Si Leonardo Da Vinci avait peint la Joconde au XIXème siècle (par exemple) on aurait trouvé que ce peintre manquait de talent, de structure, de relief, mais si l’on prend la peinture sur son époque on voit un peintre largement en avance sur son temps (mais bien en retard sur les techniques développés plus tard)
J’ai quelques exemples de bon jeux AAA sur cette génération qui bien que non révolutionnaire sont amusant à jouer (selon moi) ce qui est le principal. Par exemple Arkham Knight ou encore The Division sont selon moi des réussites.
Pour finir, il faut laisser le temps au temps, il est classique qu’une nouvelle génération de console amène en début de parcours des jeux s’attachant plus à la technique qu’au gameplay, le temps d’apprivoiser les bestiaux.
j’oubliais de citer le très bon The Witcher III qui exploite bien les capacités de la nouvelle génération de console tout en restant un excellent jeu (bien meilleur que les précédents selon moi) ce qui prouve que de meilleur graphisme ne veut pas forcement dire moins bon gameplay.

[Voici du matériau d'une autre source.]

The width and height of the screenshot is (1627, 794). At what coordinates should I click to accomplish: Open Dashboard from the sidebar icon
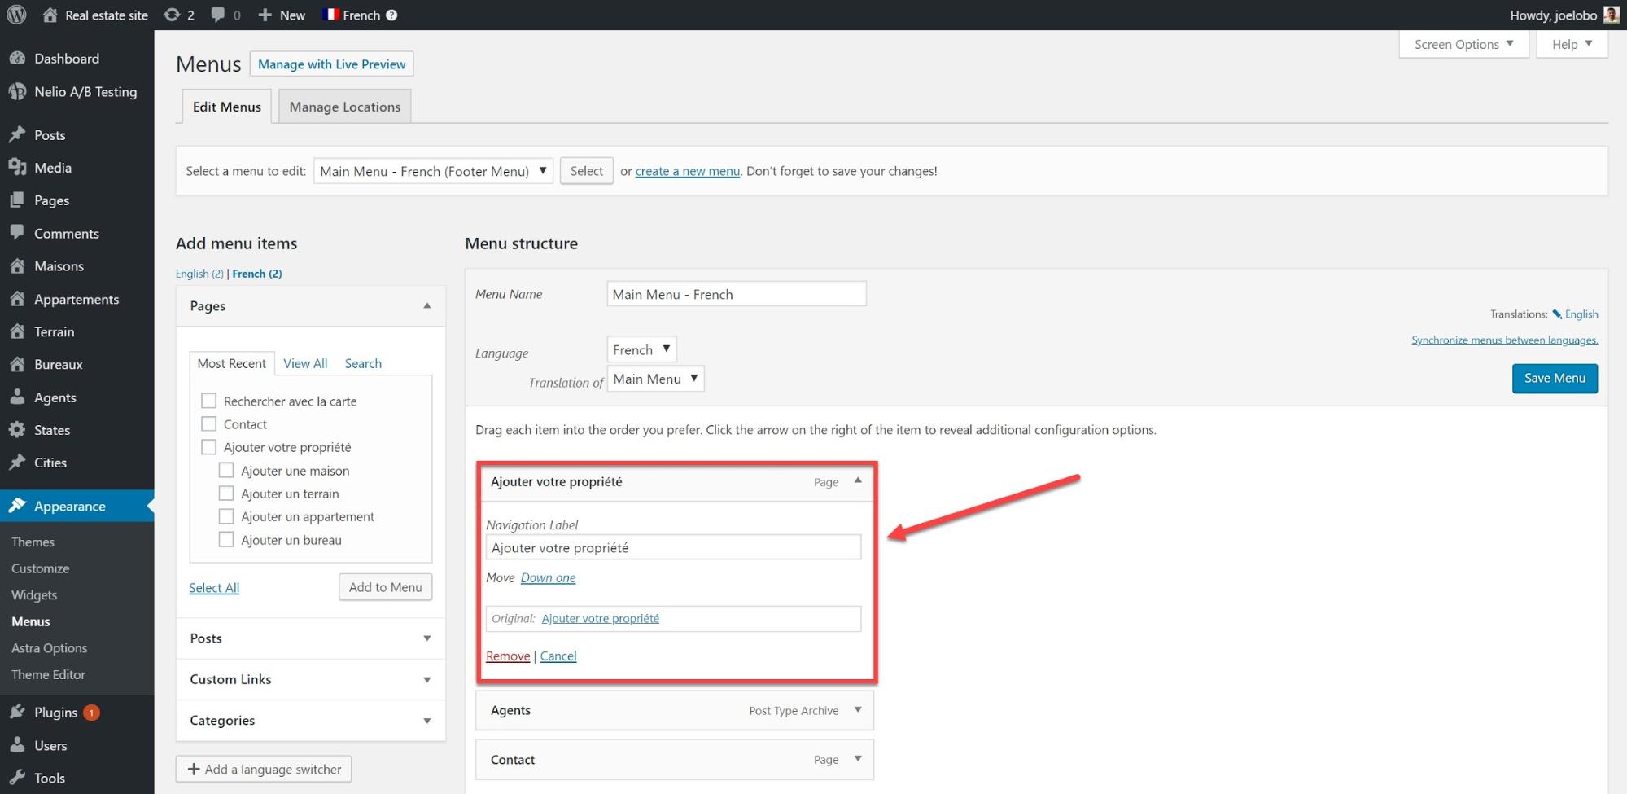[x=17, y=59]
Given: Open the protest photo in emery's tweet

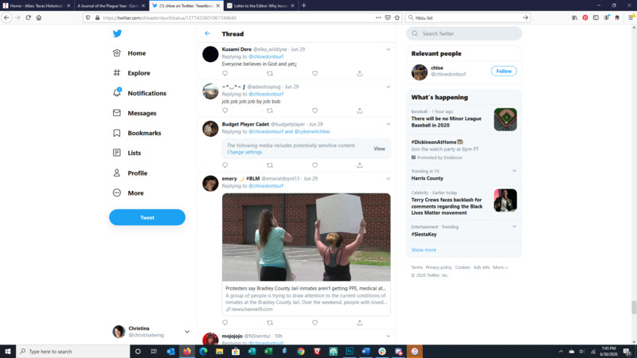Looking at the screenshot, I should click(x=306, y=237).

Pour Watch Dogs, je trouve ce jeu infâme ludiquement parlant, les déplacements lourds, les gunfight sans génie, l’infiltration sans IA, la conduite aberrante… Pour Uncharted 4, je ne doute pas que le titre soit beau (c’est un peu le principal intérêt de la saga) mais toujours est-il que le trailer de 2013 montrant une séquence cinématique sensée être « in game » en « 1080p/60 FPS » était un magnifique mensonge marketting et le jeu final est extrêmement loin de ce niveau technique.
Je ne parle pas de la Wii-U, je parle de la Wii première du nom, et je ne défends pas forcément cette machine même si elle aligne quelques perles, tout comme sa successeuse qui en aligne moins mais tout de même.

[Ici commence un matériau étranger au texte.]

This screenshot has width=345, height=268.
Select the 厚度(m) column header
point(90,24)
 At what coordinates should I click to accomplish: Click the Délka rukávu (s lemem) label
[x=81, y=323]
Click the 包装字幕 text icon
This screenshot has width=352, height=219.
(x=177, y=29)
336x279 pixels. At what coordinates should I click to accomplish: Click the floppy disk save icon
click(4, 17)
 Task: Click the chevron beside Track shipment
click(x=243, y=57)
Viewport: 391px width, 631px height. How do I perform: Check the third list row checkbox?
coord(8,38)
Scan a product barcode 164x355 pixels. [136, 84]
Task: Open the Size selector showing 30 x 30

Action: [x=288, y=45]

Après, j’ai un degré d’exigeance assez haut concernant cette nouvelle génération qui est sensé s’affranchir des contraintes techniques et repousser l’interactivité dans les limites qu’on lui connaissait. Je n’aime pas Batman Arkham Knight car je n’aime pas la série des Arkham et celui-ci apporte quelque chose de mal dosé avec la batmobile (visiblement, je ne fais que rapporter les critiques) The Division me sort par contre véritablement par les trous de nez, un sous gears of war avec des mécanismes d’évolutions calqués sur Destiny lui même largement inspiré d’Halo et Borderlands: je n’en veux pas.

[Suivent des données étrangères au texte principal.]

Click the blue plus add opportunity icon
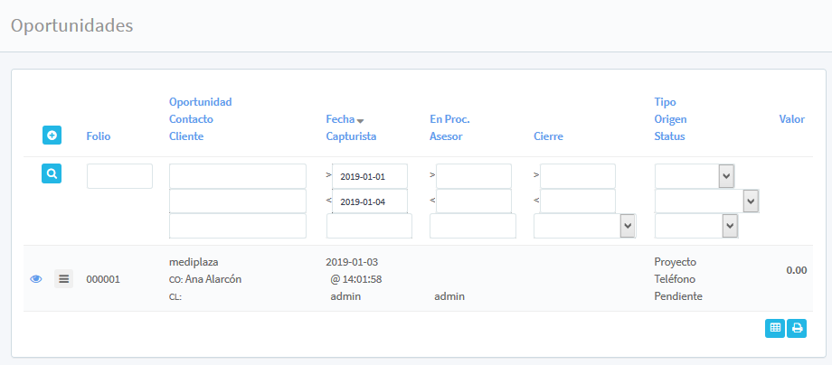Screen dimensions: 832x365 coord(52,136)
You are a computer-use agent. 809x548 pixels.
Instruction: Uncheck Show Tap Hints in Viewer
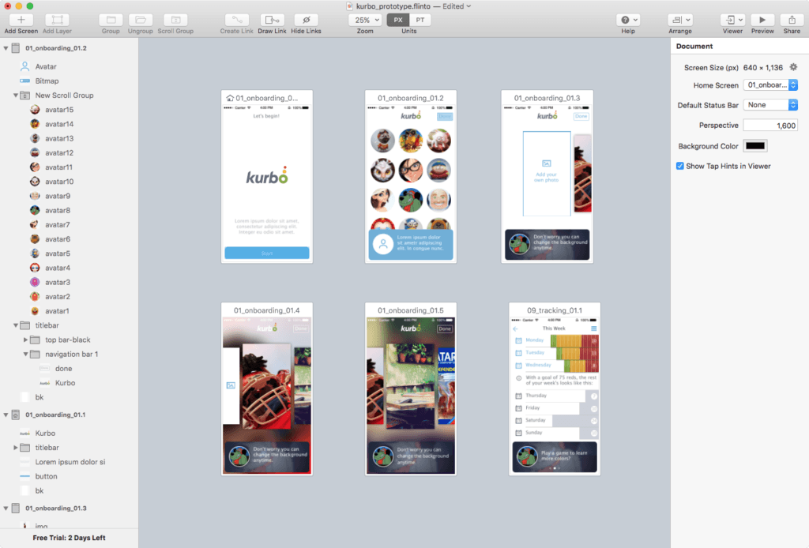coord(680,166)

Pour ce qui est de laisser le temps au temps: certes. Mais pour le moment la claque en termes de jouabilité sur cette génération n’existe pas d’aucun côté que ce soit. Les formules s’enrichissent, se développent mais sont dans la redite aussi, la créativité est à un niveau dangereusement bas tout comme les nouvelles IP se raréfient. Je ne dis pas que cette génération est mauvaise mais elle a un départ peu engageant (surtout quand on considère la venue de nouvelles machines plus puissantes d’ici peu). Malgré tout, rendons à Caesar ce qui lui appartient, de grands jeux existent: Bloodborne, Ori, Metal Gear Solid V: The Phantom Pain, The Witcher 3 et je l’espère, d’autres à l’avenir.
Mais malgré les nuances, et au regard de ce que l’avenir nous prépare, je signe: la course à la technique qui est en train d’avoir lieu avec les nouveaux modèles en « rumeur » (plus vraiment des rumeurs vu que l’on sait les machines existantes) on est loin de se dire que les machines seront un jour maîtrisées afin de livrer leur plein potentiel pour proposer autre chose que du visuel +. J’espère que cette situation connaîtra un revirement et qu’un titre parmi la masse saura renouer le succès et la créativité ensemble pour que l’on connaisse une vague de titre qui pourront nous faire dire « à la huitième génération de console, il y a eu ces titres qui ont changé des choses ». Mais peut-être est-ce trop demander à des créatifs que de créer et non perdurer des formules qui fonctionnent mais qui s’essoufflent selon moi. Sans doute suis-je trop exigeant, mais j’aime à croire que c’est cette exigence qui a permis aux jeux vidéo d’évoluer.